True or False : If $f(x)$ and $f^{-1}(x)$ intersect at an even number of points , all points lie on $y=x$
Previously I have discussed about odd number of intersect points (See : If the graphs of $f(x)$ and $f^{-1}(x)$ intersect at an odd number of points, is at least one point on the line $y=x$?) Now , I want to know the even condition . For example $f(x) = \sqrt{x}$ and $f^{-1}(x) = x^2 , x\ge 0$ intersects each other in $(0,0)$ and $(1,1)$ points and these points located on $y=x$ line
Edit : Consider $f$ is continuous function.
Solution 1:
The continuous case:
If the domain is not an interval, we can still find a counterexample. Define $$ f(x)=\cases{2x+2 & if $x\in(0,2)$,\cr x-3 & if $x\in(3,5)$,} $$ then $$ f^{-1}(x)=\cases{x/2-1 & if $x\in(2,6)$,\cr x+3 & if $x\in(0,2)$,} $$ and intersections are $(1,4)$, $(4,1)$.
However, if the domain is connected, it turns out to be true.
Proof of the theorem in the case of a connected domain (interval)
For contradiction, let us suppose that there is an even number of intersections and an intersection is out of diagonal.
- We assume that $f^{-1}$ exists which means that $f$ is injective. Moreover, $f$ is continuous and its domain is interval, so $f$ is increasing or decreasing.
- $f$ and $f^{-1}$ are symmetric by diagonal, therefore the set of intersections is symmetric by the diagonal.
- Let denote $(x_1, x_2)$ an intersection out of diagonal. By symmetry, there is an intersection $(x_2, x_1)$. We can therefore WLOG assume that $x_1<x_2$.
- $f(x_1) > x_1$ and $f(x_2) < x_2$, so by continuity, $f$ intersects the diagonal.
- There is an even number of intersections and by symmetry, there is an even number of intersections out of diagonal. So there is even number of intersections on the diagonal. So there are at least two of them: $f(x_3) = x_3$, $f(x_4) = x_4$
- $x_1<x_2$ and $f(x_1) > f(x_2)$, so $f$ is decreasing (on the whole, by 1).
- $x_3<x_4$ and $f(x_3) < f(x_4)$, so $f$ is increasing.
Contradiction :-)
Solution 2:
Assume that $f$ is a continuous and invertible real function with a connected domain. Then $f$ is either strictly decreasing or strictly increasing over its domain (or it would assume some value twice, and would not be one-to-one). Consider these two cases:
$f$ is decreasing. Then, since $f(x)-x$ is also decreasing, $f$ can't cross $y=x$ more than once. If it never crosses $y=x$, then it lies entirely above or below that line, and its inverse lies entirely on the other side; they never meet, and the theorem holds vacuously. If, on the other hand, it crosses $y=x$ exactly once, then the total number of intersections between $f$ and $f^{-1}$ is odd, since off-diagonal intersections come in pairs. The theorem holds in this case too.

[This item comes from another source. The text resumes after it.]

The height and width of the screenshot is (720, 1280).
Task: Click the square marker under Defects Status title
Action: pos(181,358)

$f$ is increasing. Then it cannot intersect $f^{-1}$ at any point off the line $y=x$. Suppose it did, at a pair of points $(x,y)$ and $(y,x)$ with $x<y$: then we would have $f(x)=y > x=f(y)$, contradicting the fact that $f$ is increasing. In this case, then, all intersections are on $y=x$, and the theorem holds.
Since the theorem holds whether $f$ is increasing or decreasing, it is true in general.
Solution 3:
Your question, as it currently stands definitely does not hold, as you do not specify the domain, continuity or conditions on inverse. This answer does define an $f$ on the whole real line that has a proper inverse.

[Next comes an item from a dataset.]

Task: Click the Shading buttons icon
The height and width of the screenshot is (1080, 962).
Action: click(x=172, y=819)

Consider the function: $$ \begin{align} f(x) = \begin{cases} 1 &\text{if $x = 0$}\\ 0 &\text{if $x = 1$}\\ x^2 &\text{if $x > 0$ and $x\neq 1$}\\ -2x &\text{if $x < 0$} \end{cases} \end{align} $$ which has inverse $$ \begin{align} f^{-1}(y) = \begin{cases} 1 &\text{if $y = 0$}\\ 0 &\text{if $y = 1$}\\ \sqrt{x} &\text{if $x > 0$ and $x\neq 1$}\\ -\tfrac{x}{2} &\text{if $x < 0$} \end{cases} \end{align} $$ and so $f(x) = f^{-1}(y)$ only at $x = 0$ and $x = 1$, but at these points $f(x) \neq x$.
Solution 4:
For $f$ and $f^{-1}$ to intersect there must be a point(s) $(x,f(x)) = (x,f^{-1}(x))$. Assume $x \neq f(x)$. Because $f$ and $f^{-1}$ are symmetric around y=x then there must be a corresponding point(s) $(f(x),x) = (f^{-1}(x),x)$.

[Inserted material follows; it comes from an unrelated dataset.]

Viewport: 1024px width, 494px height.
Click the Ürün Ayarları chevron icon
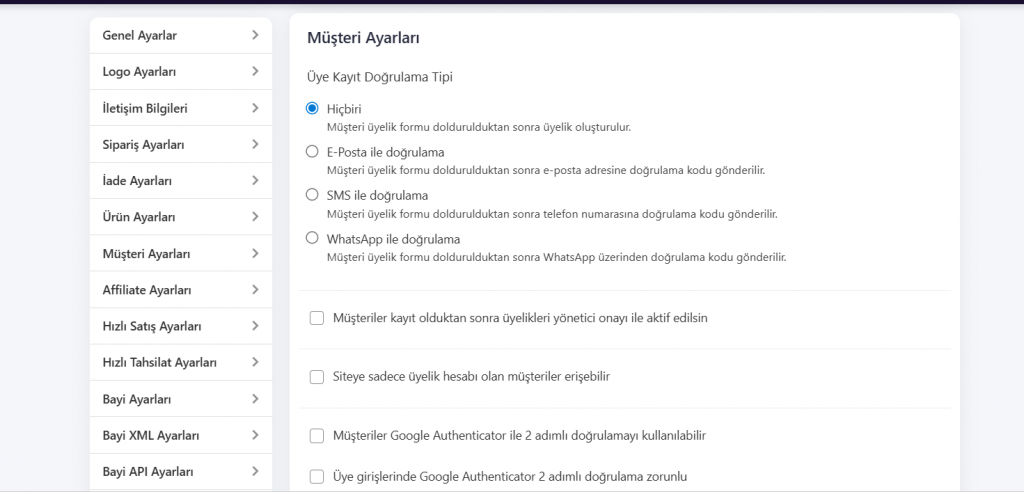(x=255, y=217)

The line defined by the points $(x_0,f(x_0)$ and $(f(x_),x_0)$ is $$ (y-f(x_0) = \frac{f(x_0)-x_0}{x_0-f(x_0)}(x-x_0) $$ and simplified becomes $$ y=-x+x_0+f(x_0) $$ This line, with a slope of -1, is not parallel with $y=x$, therefore must cross $y=x$. Because the two points are symmetric around $y=x$, they must lie on different sides of $y=x$. By the intermediate value theorem both $f$ and $f^{-1}$ must cross $y=x$.
Hence there is at least one point of $f$ on $y=x$